Is every continuous function measurable? In non-Hausdorff topology it is standard to define the Borel algebra of a topological space $X$ as the $\sigma$-algebra generated by the open subsets and the compact saturated subsets. Recall that a subset is saturated if it is an intersection of open subsets, and that compact saturated subsets play the role of compact subsets when the space $X$ is not $T_1$ (which is typically the case for a partially ordered set equipped with the Scott topology for instance). 
In this situation, for a continuous function $f : X \to Y$ between topological spaces, is $f$ necessarily measurable?
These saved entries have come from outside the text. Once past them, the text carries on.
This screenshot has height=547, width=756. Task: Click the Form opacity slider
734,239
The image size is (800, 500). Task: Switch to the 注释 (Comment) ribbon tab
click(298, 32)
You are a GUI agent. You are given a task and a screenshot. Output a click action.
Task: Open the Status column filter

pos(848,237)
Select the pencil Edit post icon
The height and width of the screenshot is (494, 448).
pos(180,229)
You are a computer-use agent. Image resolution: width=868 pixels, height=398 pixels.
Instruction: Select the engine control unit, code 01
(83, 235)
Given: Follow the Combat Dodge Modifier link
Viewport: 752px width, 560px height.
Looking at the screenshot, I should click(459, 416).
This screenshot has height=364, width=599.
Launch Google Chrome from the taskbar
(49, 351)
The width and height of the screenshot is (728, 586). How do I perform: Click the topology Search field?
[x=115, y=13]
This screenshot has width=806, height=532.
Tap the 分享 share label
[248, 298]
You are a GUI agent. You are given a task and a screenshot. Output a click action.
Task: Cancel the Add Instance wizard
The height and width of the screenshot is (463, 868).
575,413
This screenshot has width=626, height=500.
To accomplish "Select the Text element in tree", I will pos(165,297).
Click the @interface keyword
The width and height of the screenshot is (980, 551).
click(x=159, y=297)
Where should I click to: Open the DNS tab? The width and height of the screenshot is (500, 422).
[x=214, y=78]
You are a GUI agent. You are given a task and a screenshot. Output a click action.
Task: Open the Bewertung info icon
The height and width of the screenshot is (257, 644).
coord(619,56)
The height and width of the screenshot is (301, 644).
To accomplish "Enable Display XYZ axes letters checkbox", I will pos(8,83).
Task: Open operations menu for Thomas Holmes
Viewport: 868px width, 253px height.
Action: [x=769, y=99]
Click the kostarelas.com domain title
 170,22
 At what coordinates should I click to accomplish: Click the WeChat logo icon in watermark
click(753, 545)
This question is equivalent to the following. If we write $\uparrow y$ for the intersection of all open subsets containing $y$, which happens to be compact saturated, is it true that $f^{-1}(\uparrow y)$ is measurable for all $y \in Y$?
Thank you very much for your help. 
Paul 

Edit: this question has now been migrated to MathOverflow, see here. 
 A: Let $X$ be a topological space with a compact, saturated, non-open set $S$ and $Z$ a space that is not itself the union of countably many compact subsets. Consider the projection $X \times Z \to X$. I suspect the inverse image $S \times Z$ will not behave as hoped. I think it would be as you wanted under the product Borel algebra but not under that of the Borel algebra associated to the product topology. 
Or I'm missing something.
A: I would like to complete my question with the following elements. 
If $Y$ is $T_1$, then every subset $\uparrow y$ is closed (it coincides with the singleton $\{ y \}$ which itself coincides with its closure), so the continuous map $f : X \to Y$ is measurable. 
If $Y$ is first-countable, then every subset $\uparrow y$ can be written as a countable intersection of open subsets, so again $f$ is measurable. 
If $f$ is open and bijective, one can show that the inverse image of $\uparrow y$ is of the form $\uparrow x$, $x \in X$, so $f$ is measurable. 
Do we know other such situations? (sufficient conditions on $X$, $Y$ or $f$ in order for $f$ to be measurable?)